▶ [DOCUMENT EXTRACT]

++++++++++

131.8lbs - which means I've gained about 3 and a half pounds over the holidays. I'm not too worried - I have eaten a lot and done very little exercise over the holidays, so I think once I get back to 'normal life' I will lose it quickly.
2010 has been a good year in many ways, and No S has made a big contribution to that. I've being following No S since April and I am about one stone lighter than January last year. The weight loss has been slow and has happened in fits and starts, but it has happened. And one stone lighter feels fantastic. As I have said several times on this thread - when I follow No S properly I feel fantastic - light and energetic.
In 2010 I learnt that I need/enjoy/relish challenge (I'm 46 and I have only just realised this :roll: ). No S fulfills this need as it requires me to plan, reflect, evaluate and make changes. Yoga also fulfils this need - as my teacher says 'there is always another level in yoga'. My job is a huge challenge - but it feels like I am doing the job I was born to do. I have never been happier at work.
Work/life balance is the biggest challenge and this has led me to my choice of one word resolution, which is 'Attention'. Work is fast-paced, busy, and never-ending. This can lead to slapdash habits, and means it can take over my life. Attention is to remind me to give attention to all areas of my life. At work this means preparation and thoroughness, prioritising, balancing. At home this means giving attention to my family - making sure I communicate with them, know where they are and what they are doing. It means giving attention to my house (routines), and to me. To my eating habits, health, making time to do the things I love doing and not getting bogged down in work commitments.

++++++++++

▶ [RECORDS SUPPLIED]
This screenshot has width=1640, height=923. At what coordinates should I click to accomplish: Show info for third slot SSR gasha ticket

++++++++++

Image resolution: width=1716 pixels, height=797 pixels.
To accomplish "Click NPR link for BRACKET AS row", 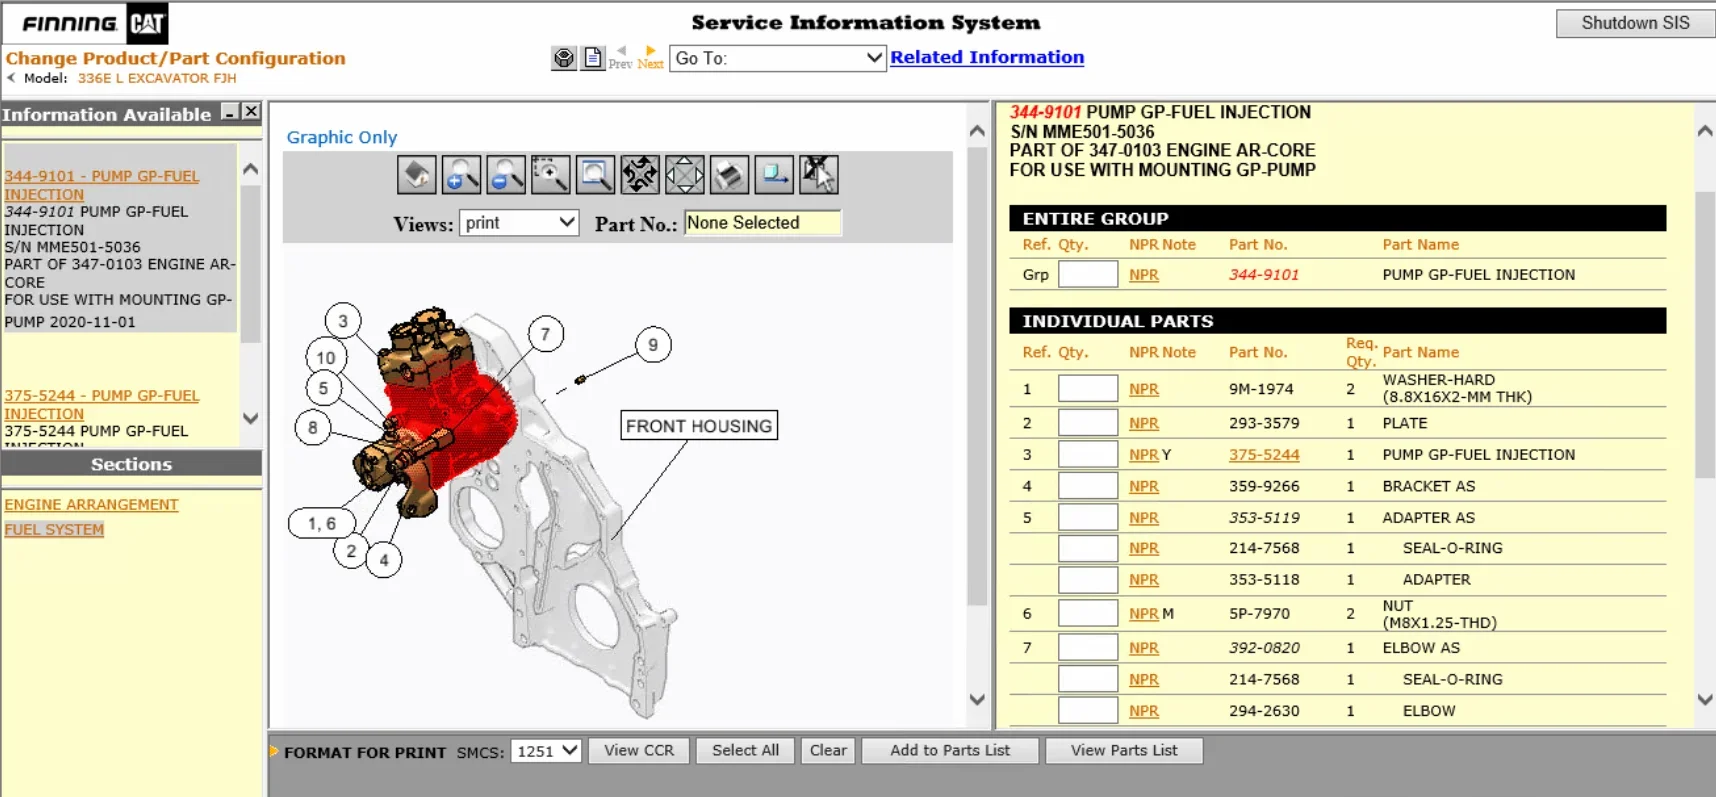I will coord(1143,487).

++++++++++

▶ [DIRECTION A]
In the New Year reflection on the No S diet, what word did the writer choose as a one-word resolution?
▶ [DIRECTION B]
Write the next part of the New Year reflection on the No S diet, picking up after its final sentence.
The records were drawn from a different source than the text.

▶ [RIGHT ANSWER A]
Attention.

▶ [RIGHT ANSWER B]
While I am very happy about many things, I have a nagging feeling of foreboding about 2011 in one area. My girls are growing up and growing away and this may well be a year of 'lasts'. The last time the big one comes on holiday with us, spends new years eve with us, etc. For me, this is hard - for them, it is exciting and invigorating. However, they are still young and so still need boundaries and guidance. The challenge is to put these in place while maintaining strong relationships. 'Hold, don't grasp' is something I need to remember. I also need to remember to look into myself and ask why I'm not happy about something they want to do. Is it just because it's different, it takes them further away, and I'm no longer in control - or is it because I really think it's unsuitable or unsafe? I need to give attetion to how I feel about this whole process - the hardest phase of my life, I think.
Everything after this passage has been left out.